• **Task statement**
An exact copy of every record is required.

[Records excerpted from a collection]
::::::::::

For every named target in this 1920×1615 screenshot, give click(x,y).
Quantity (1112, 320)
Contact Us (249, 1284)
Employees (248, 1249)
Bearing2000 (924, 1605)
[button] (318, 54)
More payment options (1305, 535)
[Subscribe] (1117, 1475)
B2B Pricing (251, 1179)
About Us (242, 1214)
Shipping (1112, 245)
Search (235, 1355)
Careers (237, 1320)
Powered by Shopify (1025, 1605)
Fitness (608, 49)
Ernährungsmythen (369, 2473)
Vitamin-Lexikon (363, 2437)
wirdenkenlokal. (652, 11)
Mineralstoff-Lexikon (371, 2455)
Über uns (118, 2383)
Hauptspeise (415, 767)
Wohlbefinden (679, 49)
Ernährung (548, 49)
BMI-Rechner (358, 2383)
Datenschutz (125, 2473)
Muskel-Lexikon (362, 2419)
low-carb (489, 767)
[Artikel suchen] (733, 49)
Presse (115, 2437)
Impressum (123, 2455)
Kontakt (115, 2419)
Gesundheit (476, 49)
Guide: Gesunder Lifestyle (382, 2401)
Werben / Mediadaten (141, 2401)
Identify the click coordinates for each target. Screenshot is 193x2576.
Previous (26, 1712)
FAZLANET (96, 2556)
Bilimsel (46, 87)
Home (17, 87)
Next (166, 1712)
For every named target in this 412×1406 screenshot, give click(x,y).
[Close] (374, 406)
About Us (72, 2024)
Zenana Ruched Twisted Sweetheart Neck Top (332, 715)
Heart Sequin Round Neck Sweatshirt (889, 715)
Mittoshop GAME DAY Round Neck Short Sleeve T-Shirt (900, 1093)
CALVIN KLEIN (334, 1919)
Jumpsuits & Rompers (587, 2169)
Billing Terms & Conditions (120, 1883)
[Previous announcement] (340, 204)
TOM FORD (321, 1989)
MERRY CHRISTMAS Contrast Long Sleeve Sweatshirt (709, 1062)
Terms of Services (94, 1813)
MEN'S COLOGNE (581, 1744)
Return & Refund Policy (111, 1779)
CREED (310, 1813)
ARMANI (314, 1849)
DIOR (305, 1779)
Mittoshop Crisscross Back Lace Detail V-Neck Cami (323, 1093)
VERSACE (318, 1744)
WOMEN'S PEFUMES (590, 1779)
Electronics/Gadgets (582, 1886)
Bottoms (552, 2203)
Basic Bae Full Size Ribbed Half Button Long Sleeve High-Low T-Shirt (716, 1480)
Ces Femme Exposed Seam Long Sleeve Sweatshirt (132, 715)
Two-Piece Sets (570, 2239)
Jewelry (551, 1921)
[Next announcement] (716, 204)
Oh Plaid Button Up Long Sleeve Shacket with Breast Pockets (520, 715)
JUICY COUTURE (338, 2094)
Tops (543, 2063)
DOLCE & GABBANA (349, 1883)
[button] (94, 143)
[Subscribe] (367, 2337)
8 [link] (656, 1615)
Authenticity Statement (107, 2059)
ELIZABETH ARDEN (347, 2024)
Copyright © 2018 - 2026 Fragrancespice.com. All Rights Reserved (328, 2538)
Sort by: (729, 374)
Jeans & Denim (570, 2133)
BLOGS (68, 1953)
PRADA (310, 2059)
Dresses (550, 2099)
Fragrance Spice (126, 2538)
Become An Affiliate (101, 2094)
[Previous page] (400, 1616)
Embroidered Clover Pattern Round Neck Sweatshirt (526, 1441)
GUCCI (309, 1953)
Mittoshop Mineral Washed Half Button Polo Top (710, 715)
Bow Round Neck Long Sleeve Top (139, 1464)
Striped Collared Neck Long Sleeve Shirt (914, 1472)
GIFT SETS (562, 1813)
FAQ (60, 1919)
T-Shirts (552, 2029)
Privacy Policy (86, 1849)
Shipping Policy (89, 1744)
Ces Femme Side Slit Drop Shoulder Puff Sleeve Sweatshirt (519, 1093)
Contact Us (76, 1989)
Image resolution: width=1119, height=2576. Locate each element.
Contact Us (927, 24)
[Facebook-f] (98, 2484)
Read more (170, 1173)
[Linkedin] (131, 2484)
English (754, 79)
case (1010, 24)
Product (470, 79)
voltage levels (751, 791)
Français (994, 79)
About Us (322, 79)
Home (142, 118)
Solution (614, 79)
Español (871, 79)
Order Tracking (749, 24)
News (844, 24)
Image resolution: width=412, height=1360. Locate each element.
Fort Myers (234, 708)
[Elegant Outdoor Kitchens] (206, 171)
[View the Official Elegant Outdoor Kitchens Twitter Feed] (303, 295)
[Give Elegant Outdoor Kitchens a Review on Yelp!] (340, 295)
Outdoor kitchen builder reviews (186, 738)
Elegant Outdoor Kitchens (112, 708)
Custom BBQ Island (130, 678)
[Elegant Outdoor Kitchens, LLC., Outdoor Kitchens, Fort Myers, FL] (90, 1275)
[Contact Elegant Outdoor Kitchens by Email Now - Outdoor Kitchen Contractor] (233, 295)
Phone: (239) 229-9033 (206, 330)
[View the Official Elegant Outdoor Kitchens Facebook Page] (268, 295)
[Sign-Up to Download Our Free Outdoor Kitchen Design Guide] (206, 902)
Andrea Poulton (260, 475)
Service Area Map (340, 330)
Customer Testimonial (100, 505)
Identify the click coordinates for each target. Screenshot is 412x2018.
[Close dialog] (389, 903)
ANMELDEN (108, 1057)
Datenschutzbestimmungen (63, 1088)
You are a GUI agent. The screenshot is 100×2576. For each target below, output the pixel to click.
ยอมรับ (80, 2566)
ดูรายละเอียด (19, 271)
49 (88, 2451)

::::::::::

• **The completed task**
For every named target in this 1920×1615 screenshot, give click(x,y).
Quantity (1112, 320)
Contact Us (249, 1284)
Employees (248, 1249)
Bearing2000 (924, 1605)
[button] (318, 54)
More payment options (1305, 535)
[Subscribe] (1117, 1475)
B2B Pricing (251, 1179)
About Us (242, 1214)
Shipping (1112, 245)
Search (235, 1355)
Careers (237, 1320)
Powered by Shopify (1025, 1605)
Fitness (608, 49)
Ernährungsmythen (369, 2473)
Vitamin-Lexikon (363, 2437)
wirdenkenlokal. (652, 11)
Mineralstoff-Lexikon (371, 2455)
Über uns (118, 2383)
Hauptspeise (415, 767)
Wohlbefinden (679, 49)
Ernährung (548, 49)
BMI-Rechner (358, 2383)
Datenschutz (125, 2473)
Muskel-Lexikon (362, 2419)
low-carb (489, 767)
[Artikel suchen] (733, 49)
Presse (115, 2437)
Impressum (123, 2455)
Kontakt (115, 2419)
Gesundheit (476, 49)
Guide: Gesunder Lifestyle (382, 2401)
Werben / Mediadaten (141, 2401)
Identify the click coordinates for each target. Screenshot is 193x2576.
Previous (26, 1712)
FAZLANET (96, 2556)
Bilimsel (46, 87)
Home (17, 87)
Next (166, 1712)
For every named target in this 412×1406 screenshot, give click(x,y).
[Close] (374, 406)
About Us (72, 2024)
Zenana Ruched Twisted Sweetheart Neck Top (332, 715)
Heart Sequin Round Neck Sweatshirt (889, 715)
Mittoshop GAME DAY Round Neck Short Sleeve T-Shirt (900, 1093)
CALVIN KLEIN (334, 1919)
Jumpsuits & Rompers (587, 2169)
Billing Terms & Conditions (120, 1883)
[Previous announcement] (340, 204)
TOM FORD (321, 1989)
MERRY CHRISTMAS Contrast Long Sleeve Sweatshirt (709, 1062)
Terms of Services (94, 1813)
MEN'S COLOGNE (581, 1744)
Return & Refund Policy (111, 1779)
CREED (310, 1813)
ARMANI (314, 1849)
DIOR (305, 1779)
Mittoshop Crisscross Back Lace Detail V-Neck Cami (323, 1093)
VERSACE (318, 1744)
WOMEN'S PEFUMES (590, 1779)
Electronics/Gadgets (582, 1886)
Bottoms (552, 2203)
Basic Bae Full Size Ribbed Half Button Long Sleeve High-Low T-Shirt (716, 1480)
Ces Femme Exposed Seam Long Sleeve Sweatshirt (132, 715)
Two-Piece Sets (570, 2239)
Jewelry (551, 1921)
[Next announcement] (716, 204)
Oh Plaid Button Up Long Sleeve Shacket with Breast Pockets (520, 715)
JUICY COUTURE (338, 2094)
Tops (543, 2063)
DOLCE & GABBANA (349, 1883)
[button] (94, 143)
[Subscribe] (367, 2337)
8 [link] (656, 1615)
Authenticity Statement (107, 2059)
ELIZABETH ARDEN (347, 2024)
Copyright © 2018 - 2026 Fragrancespice.com. All Rights Reserved (328, 2538)
Sort by: (729, 374)
Jeans & Denim (570, 2133)
BLOGS (68, 1953)
PRADA (310, 2059)
Dresses (550, 2099)
Fragrance Spice (126, 2538)
Become An Affiliate (101, 2094)
[Previous page] (400, 1616)
Embroidered Clover Pattern Round Neck Sweatshirt (526, 1441)
GUCCI (309, 1953)
Mittoshop Mineral Washed Half Button Polo Top (710, 715)
Bow Round Neck Long Sleeve Top (139, 1464)
Striped Collared Neck Long Sleeve Shirt (914, 1472)
GIFT SETS (562, 1813)
FAQ (60, 1919)
T-Shirts (552, 2029)
Privacy Policy (86, 1849)
Shipping Policy (89, 1744)
Ces Femme Side Slit Drop Shoulder Puff Sleeve Sweatshirt (519, 1093)
Contact Us (76, 1989)
Image resolution: width=1119, height=2576. Locate each element.
Contact Us (927, 24)
[Facebook-f] (98, 2484)
Read more (170, 1173)
[Linkedin] (131, 2484)
English (754, 79)
case (1010, 24)
Product (470, 79)
voltage levels (751, 791)
Français (994, 79)
About Us (322, 79)
Home (142, 118)
Solution (614, 79)
Español (871, 79)
Order Tracking (749, 24)
News (844, 24)
Image resolution: width=412, height=1360. Locate each element.
Fort Myers (234, 708)
[Elegant Outdoor Kitchens] (206, 171)
[View the Official Elegant Outdoor Kitchens Twitter Feed] (303, 295)
[Give Elegant Outdoor Kitchens a Review on Yelp!] (340, 295)
Outdoor kitchen builder reviews (186, 738)
Elegant Outdoor Kitchens (112, 708)
Custom BBQ Island (130, 678)
[Elegant Outdoor Kitchens, LLC., Outdoor Kitchens, Fort Myers, FL] (90, 1275)
[Contact Elegant Outdoor Kitchens by Email Now - Outdoor Kitchen Contractor] (233, 295)
Phone: (239) 229-9033 (206, 330)
[View the Official Elegant Outdoor Kitchens Facebook Page] (268, 295)
[Sign-Up to Download Our Free Outdoor Kitchen Design Guide] (206, 902)
Andrea Poulton (260, 475)
Service Area Map (340, 330)
Customer Testimonial (100, 505)
Identify the click coordinates for each target. Screenshot is 412x2018.
[Close dialog] (389, 903)
ANMELDEN (108, 1057)
Datenschutzbestimmungen (63, 1088)
You are a GUI agent. The screenshot is 100×2576. For each target below, output the pixel to click.
ยอมรับ (80, 2566)
ดูรายละเอียด (19, 271)
49 (88, 2451)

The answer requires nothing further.